WHAT THIS EXERCISE ASKS =
(a) List every song title that the Neil Young passage gives in single quotation marks.
(b) Answer these questions from the Neil Young passage:
(i) Where did Young go to live?
(ii) In which band did he write the earlier songs the passage mentions?
(iii) What years does the passage give for the Sunset Strip scene?
(c) Reproduce the stretch of the Neil Young passage from "Young’s flight to" through "the country brings’.", word for word.

GIVEN TEXT =

--- BEGIN ---

Young’s flight to Topanga was in one sense a flight from the shock of the ’60s. Shy and still prone to epileptic fits, Neil was ill-equipped to deal with the sexual and narcotic adventures of the time. He was also the victim of a shaming, invasive mother who’d profoundly affected his ability to relate to women. Neil tended to become passive in the presence of girls. He felt marginally safer living off the beaten track in Topanga. Neil Young was the logical extension of songs that he had written in the Buffalo Springfield – songs such as ‘Mr Soul’, ‘On the Way Home’, and ‘Out of My Mind’, that spoke of his struggle and disorientation within the swirling Sunset Strip scene of 1966–67. ‘Here We Are in the Years’ was a statement about rejecting the smoggy city for ‘the slower things/That the country brings’.

--- END ---

DATA SHOWN =
--- BEGIN ---

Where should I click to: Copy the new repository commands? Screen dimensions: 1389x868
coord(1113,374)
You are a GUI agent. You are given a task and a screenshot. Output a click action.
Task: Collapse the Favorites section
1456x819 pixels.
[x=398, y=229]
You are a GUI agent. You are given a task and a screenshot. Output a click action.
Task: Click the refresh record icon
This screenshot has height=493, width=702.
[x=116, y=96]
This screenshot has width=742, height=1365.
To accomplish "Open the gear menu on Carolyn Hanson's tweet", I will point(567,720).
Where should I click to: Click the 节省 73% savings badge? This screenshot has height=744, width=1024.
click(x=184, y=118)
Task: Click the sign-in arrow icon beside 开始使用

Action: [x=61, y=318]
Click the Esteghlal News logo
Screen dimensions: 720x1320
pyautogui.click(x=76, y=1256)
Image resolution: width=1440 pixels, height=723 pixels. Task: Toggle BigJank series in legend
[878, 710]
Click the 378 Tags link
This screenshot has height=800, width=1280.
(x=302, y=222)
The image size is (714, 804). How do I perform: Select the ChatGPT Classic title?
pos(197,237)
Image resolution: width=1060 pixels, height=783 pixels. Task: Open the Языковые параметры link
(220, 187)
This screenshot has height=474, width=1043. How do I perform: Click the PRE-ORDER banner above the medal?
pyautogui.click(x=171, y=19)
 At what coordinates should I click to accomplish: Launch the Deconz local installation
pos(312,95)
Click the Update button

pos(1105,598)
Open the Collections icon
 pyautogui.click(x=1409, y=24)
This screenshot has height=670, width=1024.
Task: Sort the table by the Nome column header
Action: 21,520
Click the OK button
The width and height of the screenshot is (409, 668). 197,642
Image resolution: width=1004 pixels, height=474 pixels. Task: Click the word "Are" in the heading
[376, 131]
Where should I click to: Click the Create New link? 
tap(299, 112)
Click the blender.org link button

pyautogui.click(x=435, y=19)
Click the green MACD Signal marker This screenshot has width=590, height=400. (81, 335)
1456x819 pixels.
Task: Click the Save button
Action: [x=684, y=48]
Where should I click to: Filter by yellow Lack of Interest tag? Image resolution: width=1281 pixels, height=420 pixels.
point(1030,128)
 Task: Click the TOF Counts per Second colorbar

--- END ---

RESULTS BY TASK =
(a)
'Mr Soul'
'On the Way Home'
'Out of My Mind'
'Here We Are in the Years'

(b)
(i) Topanga
(ii) Buffalo Springfield
(iii) 1966–67

(c)
Young’s flight to Topanga was in one sense a flight from the shock of the ’60s. Shy and still prone to epileptic fits, Neil was ill-equipped to deal with the sexual and narcotic adventures of the time. He was also the victim of a shaming, invasive mother who’d profoundly affected his ability to relate to women. Neil tended to become passive in the presence of girls. He felt marginally safer living off the beaten track in Topanga. Neil Young was the logical extension of songs that he had written in the Buffalo Springfield – songs such as ‘Mr Soul’, ‘On the Way Home’, and ‘Out of My Mind’, that spoke of his struggle and disorientation within the swirling Sunset Strip scene of 1966–67. ‘Here We Are in the Years’ was a statement about rejecting the smoggy city for ‘the slower things/That the country brings’.